On the one hand, IBM's decision to compare autonomic computing to a human body's nervous system, with the ability to heal itself, seems like a stroke of marketing genius. On the other hand, that description may be just a little too "out there" -- and perhaps a bit scary -- for techies.
IBM has been the biggest proponent of autonomic computing since it introduced the concept in 2001 and has spent lots of research and development dollars on it. Yet it may still have a ways to go to win over the skeptics. As IT Business Edge blogger Loraine Lawson writes:
Self-regulating, self-healing, autonomic computing -- how do these high-sounding, edgy tech terms translate in the real world?
IBM's marketing efforts may be one reason IT executives seem more familiar with the concept than rank-and-file staffers. According to recent research by Enterprise Management Associates (EMA), 72 percent of IT execs were somewhat or very familiar with autonomic computing, compared to 58 percent of tech staff.
Yet Julie Craig, a senior analyst with EMA, told me in a recent interview that she suspects that "a lot of technical staff are involved with products that do autonomic-type things, but they just don't call it that."
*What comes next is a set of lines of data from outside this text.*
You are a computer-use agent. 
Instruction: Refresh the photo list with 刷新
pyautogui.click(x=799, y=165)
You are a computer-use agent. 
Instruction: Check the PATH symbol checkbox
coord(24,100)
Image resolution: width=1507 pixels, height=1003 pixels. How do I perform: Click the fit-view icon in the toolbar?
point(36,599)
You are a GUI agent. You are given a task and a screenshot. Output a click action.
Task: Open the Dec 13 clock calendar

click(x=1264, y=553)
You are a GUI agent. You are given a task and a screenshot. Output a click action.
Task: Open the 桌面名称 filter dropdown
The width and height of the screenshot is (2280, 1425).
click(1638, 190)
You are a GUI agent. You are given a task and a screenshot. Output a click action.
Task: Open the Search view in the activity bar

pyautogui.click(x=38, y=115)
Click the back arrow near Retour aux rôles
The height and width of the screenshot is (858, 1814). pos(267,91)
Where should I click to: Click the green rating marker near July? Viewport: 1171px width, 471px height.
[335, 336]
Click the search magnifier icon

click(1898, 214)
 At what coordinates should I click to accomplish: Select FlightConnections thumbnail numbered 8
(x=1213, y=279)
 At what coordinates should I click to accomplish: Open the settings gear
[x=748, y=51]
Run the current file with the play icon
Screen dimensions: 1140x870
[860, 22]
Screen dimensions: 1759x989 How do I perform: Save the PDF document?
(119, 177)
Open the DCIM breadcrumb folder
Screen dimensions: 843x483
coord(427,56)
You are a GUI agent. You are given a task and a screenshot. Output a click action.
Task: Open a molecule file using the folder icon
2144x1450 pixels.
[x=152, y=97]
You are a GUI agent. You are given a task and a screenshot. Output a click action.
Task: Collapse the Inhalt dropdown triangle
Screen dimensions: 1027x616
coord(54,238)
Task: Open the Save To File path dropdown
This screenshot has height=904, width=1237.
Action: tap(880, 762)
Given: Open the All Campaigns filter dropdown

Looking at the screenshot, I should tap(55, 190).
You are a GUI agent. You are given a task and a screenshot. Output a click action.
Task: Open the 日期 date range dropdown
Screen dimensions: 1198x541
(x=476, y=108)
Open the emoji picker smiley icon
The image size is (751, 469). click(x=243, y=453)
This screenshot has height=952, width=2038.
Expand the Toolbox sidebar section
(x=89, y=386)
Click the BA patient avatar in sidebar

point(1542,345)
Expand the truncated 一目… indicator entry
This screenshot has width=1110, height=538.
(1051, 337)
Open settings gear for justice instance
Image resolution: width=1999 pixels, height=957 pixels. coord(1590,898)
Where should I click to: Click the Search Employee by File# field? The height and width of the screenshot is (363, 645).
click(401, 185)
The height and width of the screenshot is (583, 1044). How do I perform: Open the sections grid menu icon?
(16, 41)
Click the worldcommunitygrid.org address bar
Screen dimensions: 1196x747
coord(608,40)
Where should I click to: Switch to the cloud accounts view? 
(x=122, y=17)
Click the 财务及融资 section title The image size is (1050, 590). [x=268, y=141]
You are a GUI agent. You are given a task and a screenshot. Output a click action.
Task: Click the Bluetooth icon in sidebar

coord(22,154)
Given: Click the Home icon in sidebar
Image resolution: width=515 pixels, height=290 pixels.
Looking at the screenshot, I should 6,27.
Getting back to the fear, technologists' primary concerns about autonomic computing center around the fact that such systems take some of the control out of their hands, says Craig:
... technologists are very conscious of the fact that they are the ones responsible for keeping things running. They are the ones that get called in the middle of the night. So I think they want to make sure that the technology works -- that it's not going to do things that they have no visibility into, and then something goes wrong and they have to fix it.
To a lesser degree, executives share the same concern, she notes. Both execs and technologists are more open to the idea of autonomic computing if it includes tools that improve visibility -- such as audit logs or real-time online dashboards detailing what the system is doing.
Despite these concerns, the increasing complexity of IT infrastructures and the need to devote scarce IT staff to revenue-generating projects are making autonomic computing look a lot more appealing, says Craig:
... the primary driver for both executives and technologists was customer satisfaction. The second one for the executives was to free up staff from routine work so they could start to address project backlogs. The third driver among executives was a three-way tie: the ability to support IT services with lower levels of technical expertise, improved alignment with business needs and improved performance against SLAs. I think IT staff at all levels are looking to provide high-quality service, and to the degree you can automate that, that's where you want to go. That's consistent with best practices like ITIL and COBIT. As companies get more mature, part of maturity is being able to leverage automation.
Lawson in her blog spotlights an example of a company that has done this, and says its use of IBM's Tivoli suite has saved it $1 million in operating costs. A herd of IT staff used to gather in the company's data center during software updates to make sure that systems remained up-and-running. No longer, writes Lawson:
Now it takes one person to push the button and the Tivoli system checks the system's availability, health, sequences the code, then schedules it and pushes it to the system. Basically, what took a team now just takes the on-call IT staffer.